In particular, the present invention relates to a method for treating the surface of a titanium or titanium alloy metallic reinforcement of a vane made of composite material, which method allows the selective removal of a bonding primer with respect to the titanium or titanium alloy reinforcement.

TECHNICAL BACKGROUND

The turbine engine fan vanes, particularly of the aeronautical type, are subject to significant mechanical stresses, particularly in view of their speed of rotation, while at the same time having to satisfy strict weight and overall dimension requirements. One of the options considered for lightening the vanes is the use of organic matrix composite material, for example fibre-reinforced polymers such as carbon fibre, for their manufacture. However, fan vanes must also meet stringent operating criteria, in particular they must resist to foreign bodies impact: bird ingestion, hail, ice, grit, etc. However, the composite material, in particular on the vane edge, can be brittle and not sufficiently resistant to the impacts and to the ingestions during operation.

To overcome this problem, it was envisaged to protect the front of the fan vanes made of composite material by consolidating the leading edge (also referred to as BA) of the vane with a metallic reinforcement, in particular titanium or titanium alloy, which would be integrated into the aerodynamic profile of the vane.
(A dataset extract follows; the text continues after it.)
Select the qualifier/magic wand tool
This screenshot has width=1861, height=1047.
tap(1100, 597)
Such a metallic reinforcement part, which protects the composite from impact and ingestions, is then assembled by bonding to the leading edge of the composite vane.
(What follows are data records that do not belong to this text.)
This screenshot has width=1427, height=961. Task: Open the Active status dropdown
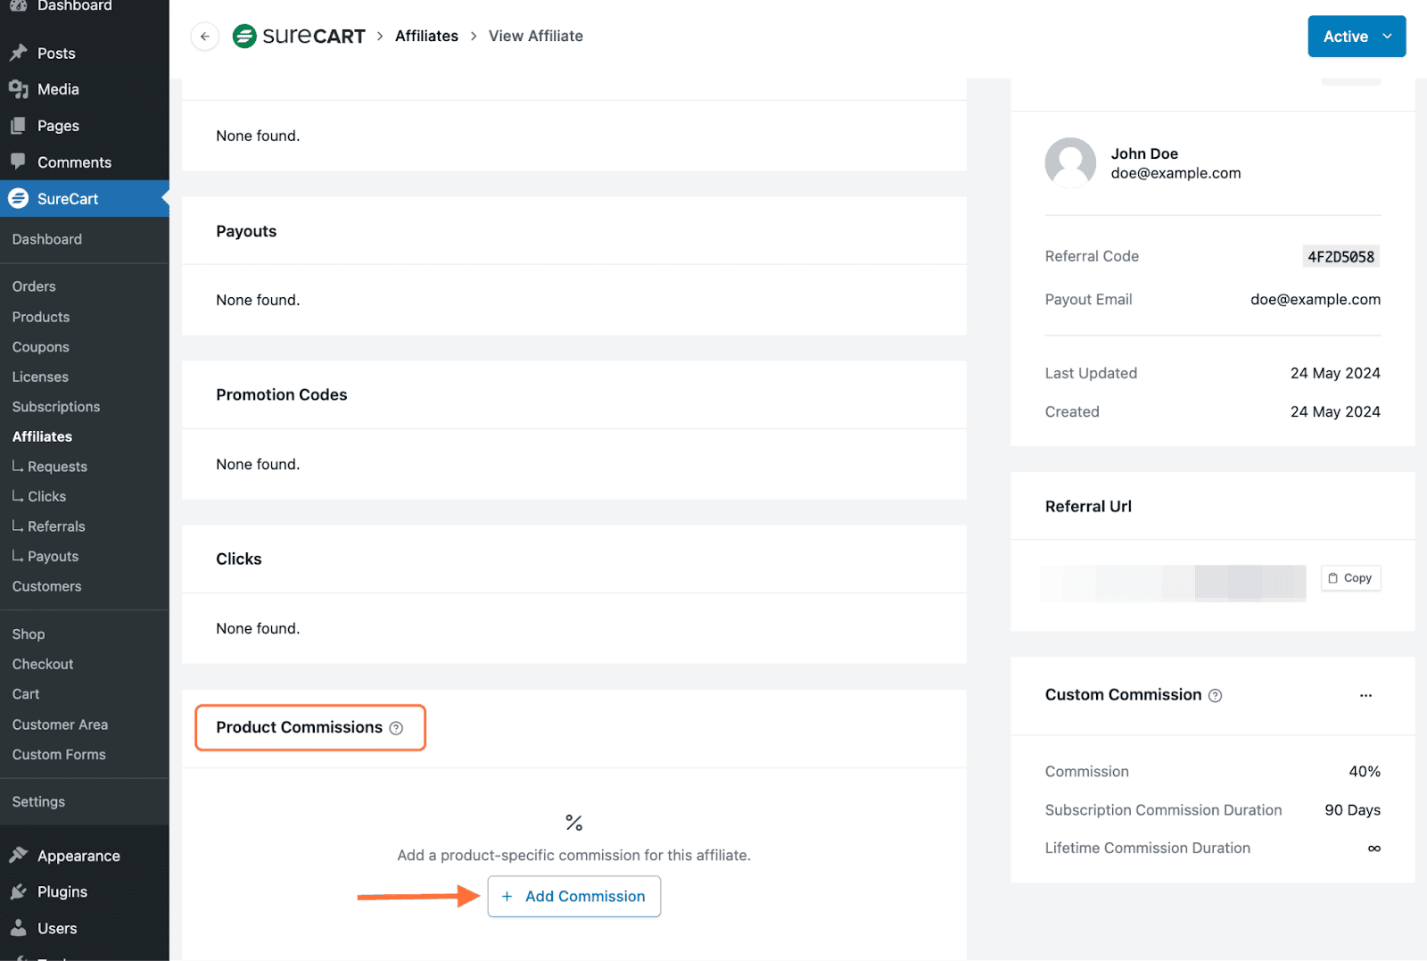pos(1357,37)
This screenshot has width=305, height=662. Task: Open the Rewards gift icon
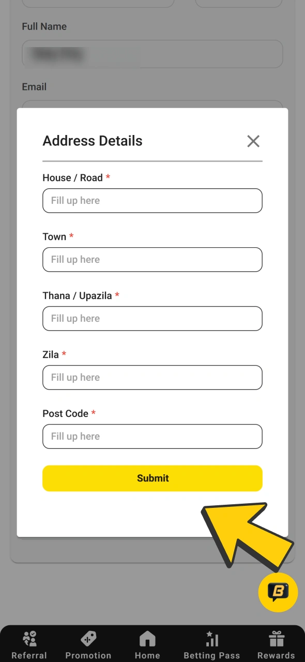click(276, 638)
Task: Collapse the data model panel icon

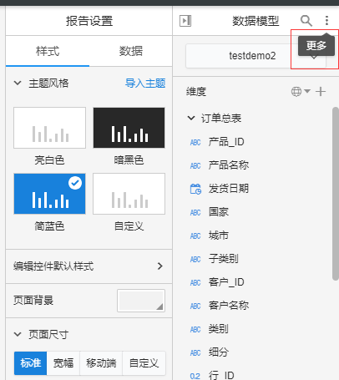Action: 185,21
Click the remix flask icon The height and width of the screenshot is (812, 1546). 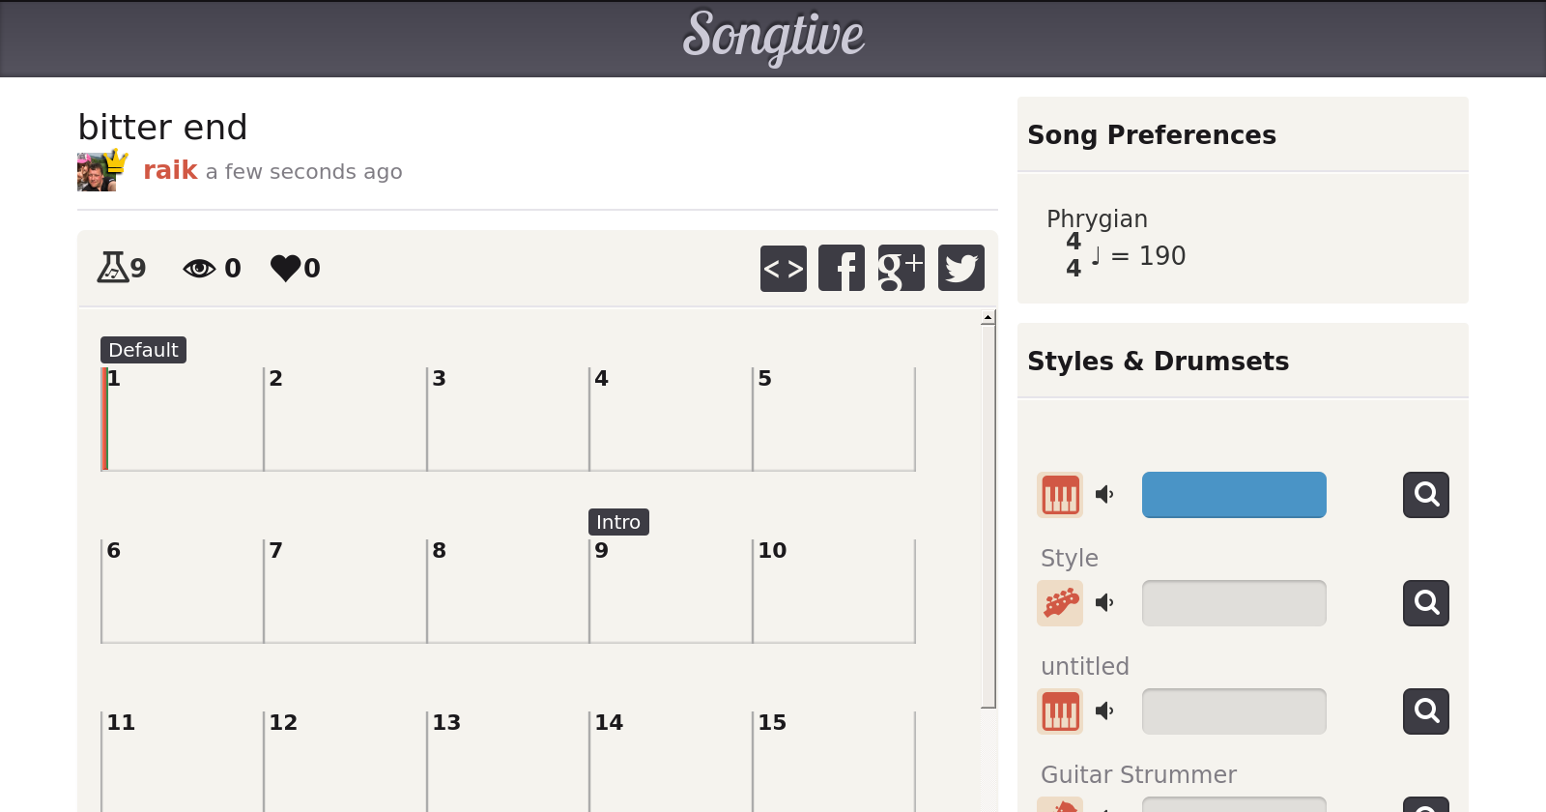coord(112,267)
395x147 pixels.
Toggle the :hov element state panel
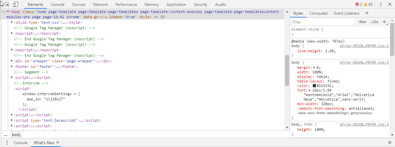362,22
The surface preparation of the reinforcement of the leading edge may involve a surface treatment method by chemical pickling followed by the application of a bonding primer to improve the adhesion properties with the adhesive. The poorly controlled application of the primer (incorrect thickness, polluted surfaces, etc.), its expiry after application (>6 months) or pollution and defects such as scratches generated during transport and/or storage of the BA, lead to the parts being rejected for bonding.

The resins that make up the primer are very stable chemically and mechanically. The technical challenge to overcome consists in

• • removing the primer without damaging the tightly ribbed titanium or titanium alloy substrate, and
  • being able to check the presence of primer residues.

A range of alkaline chemical pickling to remove the primer followed by the preparation range before classic bonding (pickling+primer) is validated to touch up the impacted BA.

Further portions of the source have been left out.